REQUIRED ACTION: All that should appear is the run of lines from the one containing "Instruction: Select the" through the end of the records, each repeated exactly.

——————

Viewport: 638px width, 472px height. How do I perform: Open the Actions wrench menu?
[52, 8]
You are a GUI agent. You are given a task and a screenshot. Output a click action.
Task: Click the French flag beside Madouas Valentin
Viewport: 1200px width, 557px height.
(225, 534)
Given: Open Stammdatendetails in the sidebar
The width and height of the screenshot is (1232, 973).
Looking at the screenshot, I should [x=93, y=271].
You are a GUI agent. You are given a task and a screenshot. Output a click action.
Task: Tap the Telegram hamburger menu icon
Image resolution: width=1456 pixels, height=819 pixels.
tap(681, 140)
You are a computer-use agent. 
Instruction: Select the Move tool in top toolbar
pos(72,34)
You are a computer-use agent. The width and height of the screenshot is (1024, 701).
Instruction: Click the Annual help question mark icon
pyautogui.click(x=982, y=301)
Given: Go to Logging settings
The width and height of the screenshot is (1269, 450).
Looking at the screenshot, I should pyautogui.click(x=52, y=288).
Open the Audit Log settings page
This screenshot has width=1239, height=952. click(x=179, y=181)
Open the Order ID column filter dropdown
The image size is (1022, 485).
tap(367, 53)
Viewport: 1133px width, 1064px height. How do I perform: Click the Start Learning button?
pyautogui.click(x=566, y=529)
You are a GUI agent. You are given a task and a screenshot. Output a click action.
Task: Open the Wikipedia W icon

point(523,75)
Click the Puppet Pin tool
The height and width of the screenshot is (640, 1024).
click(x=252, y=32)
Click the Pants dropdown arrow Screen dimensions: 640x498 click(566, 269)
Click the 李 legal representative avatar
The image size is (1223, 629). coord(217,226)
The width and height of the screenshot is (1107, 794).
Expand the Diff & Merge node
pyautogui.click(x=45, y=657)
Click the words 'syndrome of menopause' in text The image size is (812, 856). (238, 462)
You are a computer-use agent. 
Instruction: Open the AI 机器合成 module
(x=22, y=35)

——————

FINISHED EXERCISE:
Instruction: Select the Move tool in top toolbar
pos(72,34)
You are a computer-use agent. The width and height of the screenshot is (1024, 701).
Instruction: Click the Annual help question mark icon
pyautogui.click(x=982, y=301)
Given: Go to Logging settings
The width and height of the screenshot is (1269, 450).
Looking at the screenshot, I should pyautogui.click(x=52, y=288).
Open the Audit Log settings page
This screenshot has width=1239, height=952. click(x=179, y=181)
Open the Order ID column filter dropdown
The image size is (1022, 485).
tap(367, 53)
Viewport: 1133px width, 1064px height. How do I perform: Click the Start Learning button?
pyautogui.click(x=566, y=529)
You are a GUI agent. You are given a task and a screenshot. Output a click action.
Task: Open the Wikipedia W icon

point(523,75)
Click the Puppet Pin tool
The height and width of the screenshot is (640, 1024).
click(x=252, y=32)
Click the Pants dropdown arrow Screen dimensions: 640x498 click(566, 269)
Click the 李 legal representative avatar
The image size is (1223, 629). coord(217,226)
The width and height of the screenshot is (1107, 794).
Expand the Diff & Merge node
pyautogui.click(x=45, y=657)
Click the words 'syndrome of menopause' in text The image size is (812, 856). (238, 462)
You are a computer-use agent. 
Instruction: Open the AI 机器合成 module
(x=22, y=35)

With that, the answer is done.